Only 17 years old, Mayat, (not her real name) was kidnapped by members of Isis on 3rd August during an offensive against Sinjar. She remains with her captors.

These men allowed Mayat, who speaks some English as she wanted to study in Europe, to talk because, “to hurt us even more, they told us to describe in detail to our parents what they are doing.”

Her parents, refugees in Kurdistan, gave their daughter’s number to a journalist from Italian paper La Repubblica.

The teenage girl begs her interviewer not to name her because: “I am ashamed of what they have done to me.

“Part of me would like to die immediately, to sink beneath the ground and say there.
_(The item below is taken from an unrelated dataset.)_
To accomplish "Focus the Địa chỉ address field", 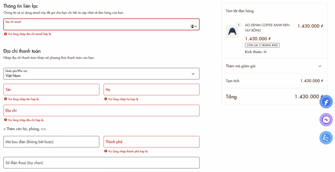I will click(101, 111).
But another part that still hopes to be saved, and to be able to hug my parents once more.”

One of around 40 women and young girls held by the extremists in an unknown city, Mayat estimates their ages as anything from 12 to 30.

“What are they doing to me?” She says, “I am too ashamed to say, and I don’t even know how to describe my torture.”

In the interview Mayat describes how the women and girls are kept in a house under armed guards.

There are, she says, three “rooms of horror” where the women are raped, often by different men and throughout the day.

“They treat us like slaves. We are always ‘given’ to different men. Some arrive straight from Syria,” she says.

Isis has made huge territorial gains across northern Iraq and parts of Syria, capturing thousands of women and children according to an Amnesty International report last month.

“They threaten us and beat us if we try to resist. Often I wish they would beat me so hard I will die. But they are cowards even in this. None of them have the courage to end our suffering.”

Mayat says some of the youngest girls have stopped talking because of the abuse and were taken away by their captors. Many of the women have attempted to end their lives.

“Sometimes I feel as though it will never end. And if it did, my life would remain forever scarred by the torture I have suffered the past few weeks,” Mayat says. “Even if I survive, I don’t think I’ll be able to remove this horror from my mind.”

Mayat’s story contradicts previous claims from Isis which purport to show life under the Islamic State, highlighting their care of widows and children.

Earlier today the British government promised to donate guns and ammunition to Iraq to fight the insurgency.

Amid concerns of terrorism president Barack Obama has promised to address the American people tomorrow on efforts to “degrade and destroy” Isis.

Mayat finished by saying: “They have already killed my body. They are now killing my soul.”